Physical characteristics
- Source: Confluence of the Big Wood River & Little Wood River
- • coordinates: 42°56′42″N 114°47′46″W﻿ / ﻿42.94500°N 114.79611°W
- • elevation: 3,460 ft (1,050 m)
- Mouth: Snake River
- • coordinates: 42°51′45″N 114°54′18″W﻿ / ﻿42.86250°N 114.90500°W
- • elevation: 2,703 ft (824 m)
- Length: 12.0 mi (19.3 km)
- Basin size: 3,000 mi^{2} (7,800 km^{2})
- • location: near Hagerman
- • average: 286 cu ft/s (8.1 m^{3}/s)
- • minimum: 0 cu ft/s (0 m^{3}/s)
- • maximum: 6,400 cu ft/s (180 m^{3}/s)
- • location: mouth
- • average: 112 cu ft/s (3.2 m^{3}/s)

Basin features
- • left: Little Wood River
- • right: Big Wood River

= Malad River (Gooding County, Idaho) =

River in Gooding County, Idaho in the United States

The Malad River is a river located within Gooding County, and Oneida County, Idaho, United States, and is a tributary of the Snake River.

==Description==
The river is formed by the confluence of the Big Wood River (Note: One of the main tributaries of the Big Wood River is the Camas Creek. What makes that interesting is that one of the tributaries of that Camas Creek (not to be confused with at least four other Camas Creeks in Idaho) is also called the Malad River, thus making that Malad River a tributary of this Malad River.) and the Little Wood River near Gooding. From there the river flows south and west for 12.0 mi to join the Snake River near Hagerman.

■ EXERCISE DESCRIPTION ■
Carry on the Malad River article above, starting right after its last sentence.

■ GIVEN RECORDS ■
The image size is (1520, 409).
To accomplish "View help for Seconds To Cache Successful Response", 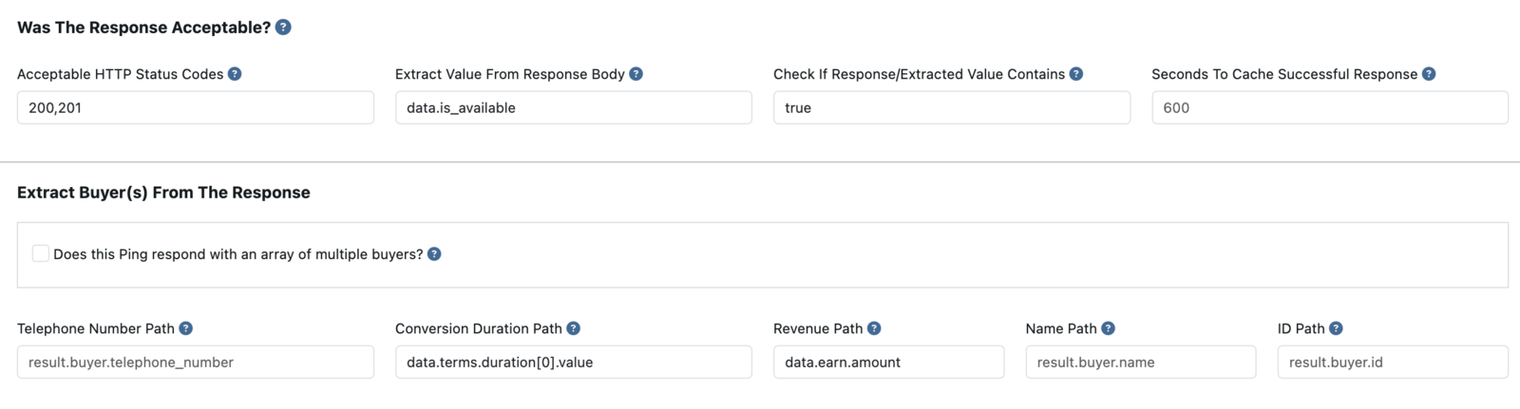I will click(x=1429, y=74).
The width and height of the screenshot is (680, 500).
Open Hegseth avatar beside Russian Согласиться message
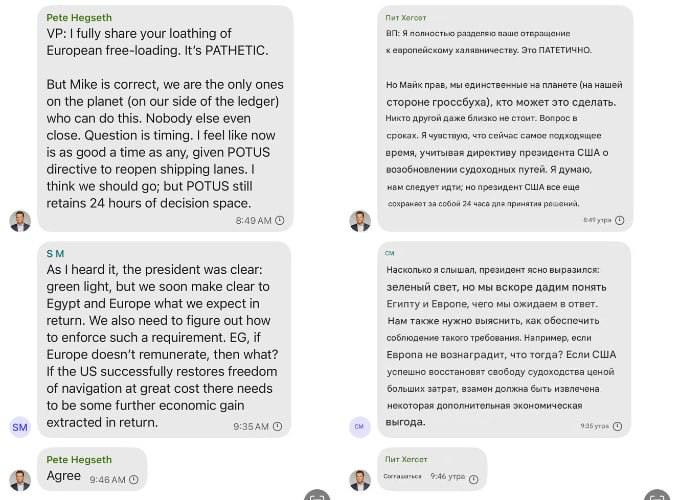[360, 480]
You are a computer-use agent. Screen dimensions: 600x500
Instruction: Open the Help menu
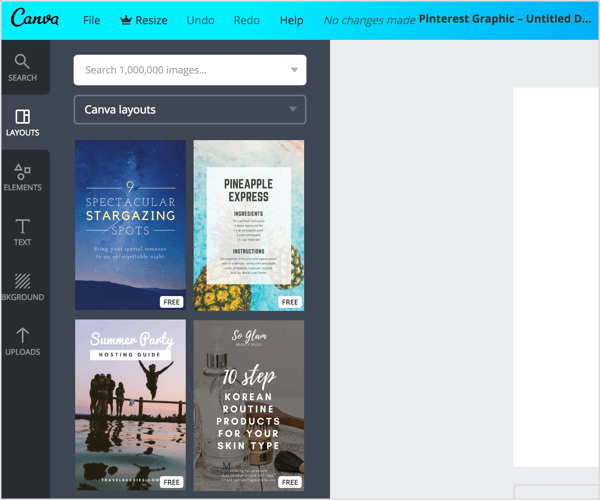click(x=291, y=20)
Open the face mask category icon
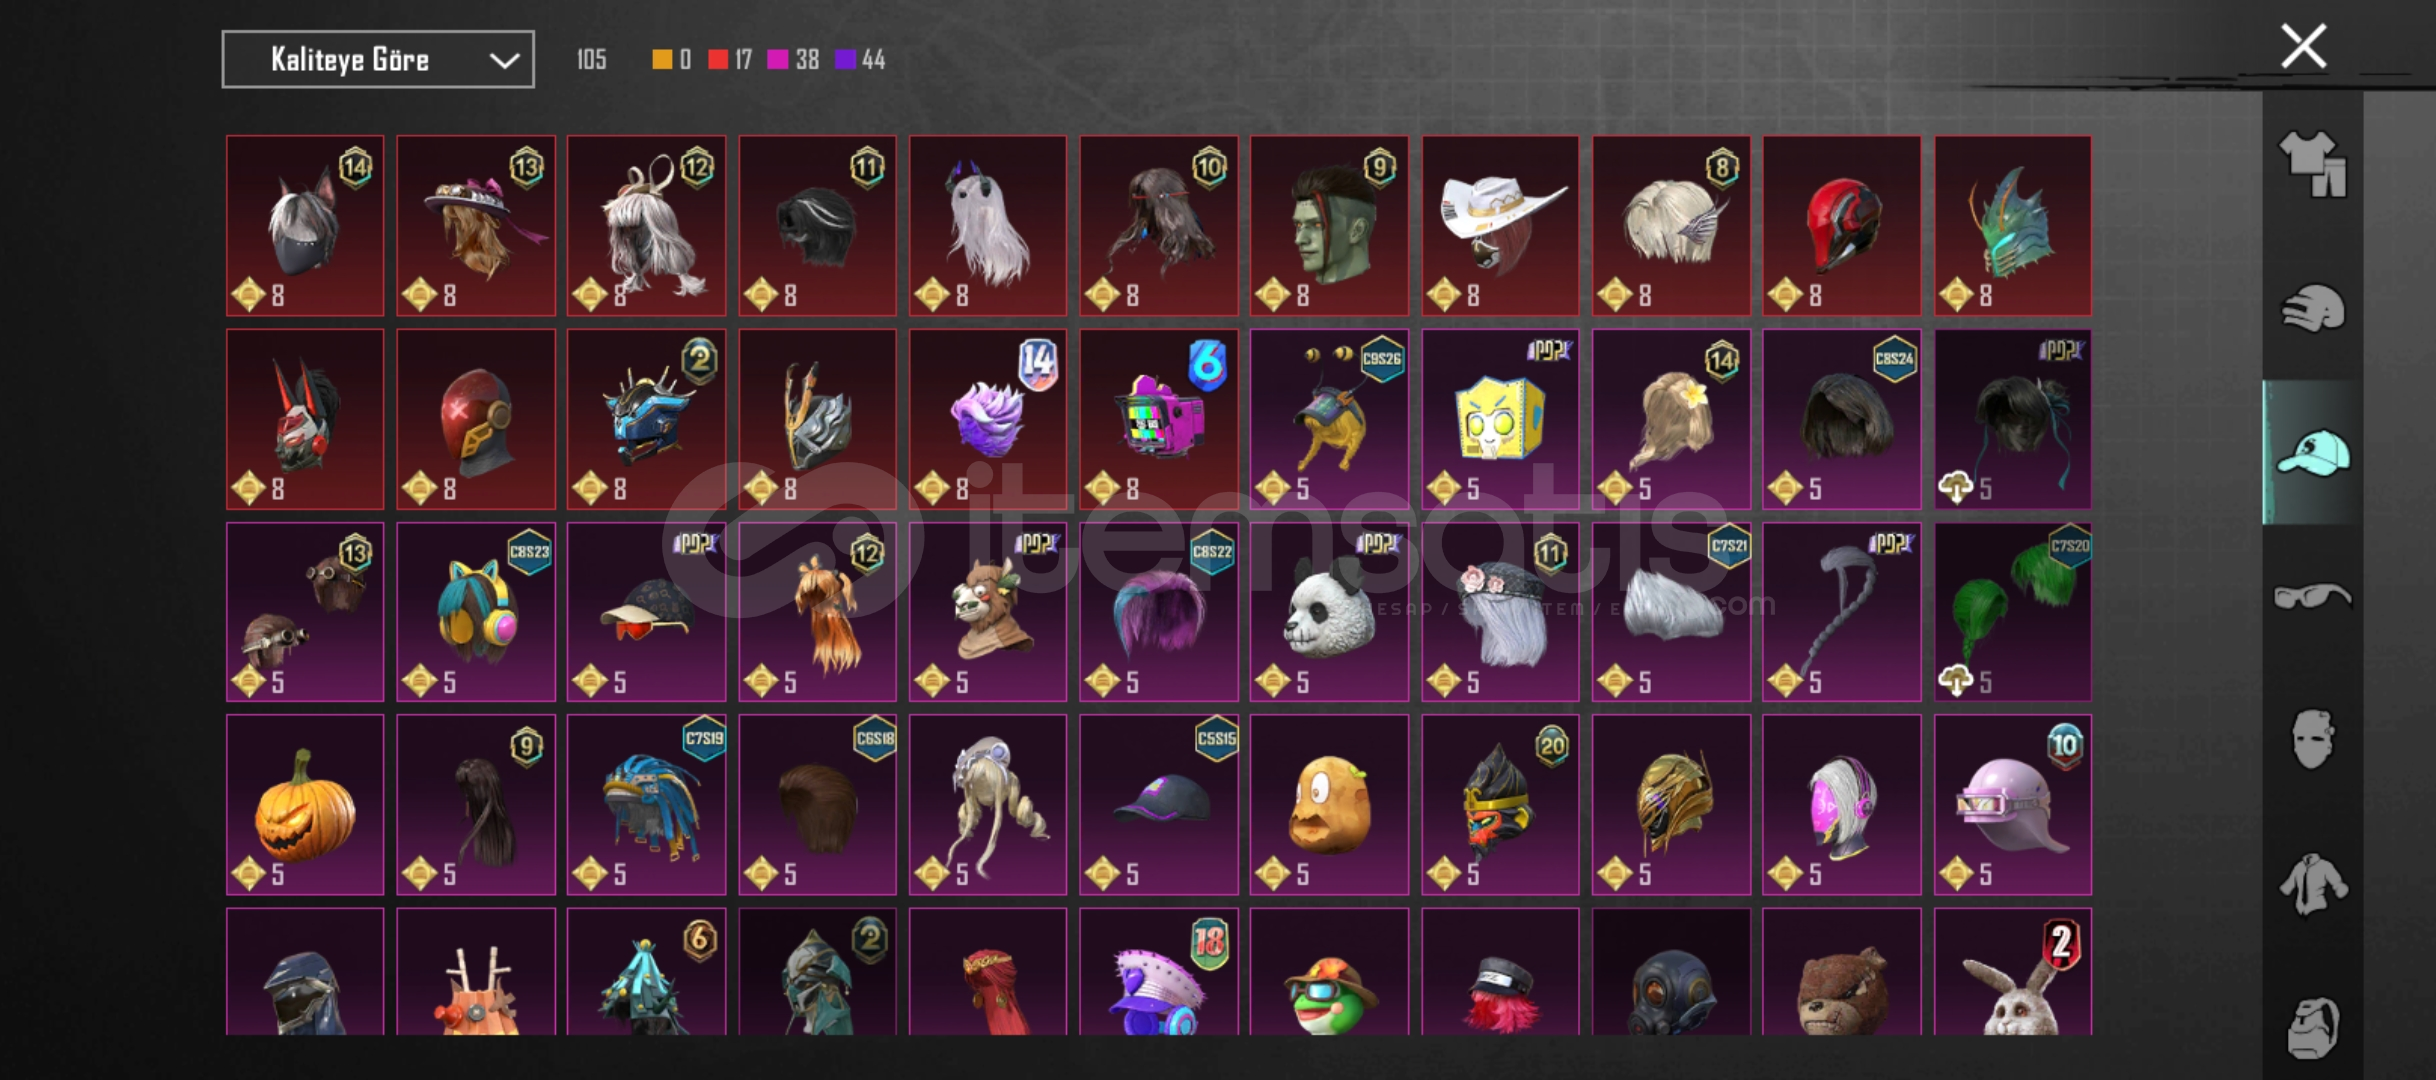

■ EXPECTED ANSWER ■
The river flows through Thousand Springs State Park, where it tumbles down a stairstep waterfall. The Malad Gorge is 250 ft deep and 2.5 mi long.

The river's flow is affected by numerous reservoirs and irrigation works on its tributaries. The Malad River itself is largely diverted into a power flume that enters the Snake below the mouth of the Malad, via a powerhouse. Below the diversion the Malad River is replenished by numerous springs, yet the average flow above the diversion is higher than at the river's mouth.

The Malad River is part of the Columbia River basin, being a tributary of the Snake River, which is a tributary to the Columbia River.

The name of the river stems from French malade, via Rivière aux Malades ('river of the sick'), presumably as a reference to some illness suffered by early French-Canadian trappers who investigated the area.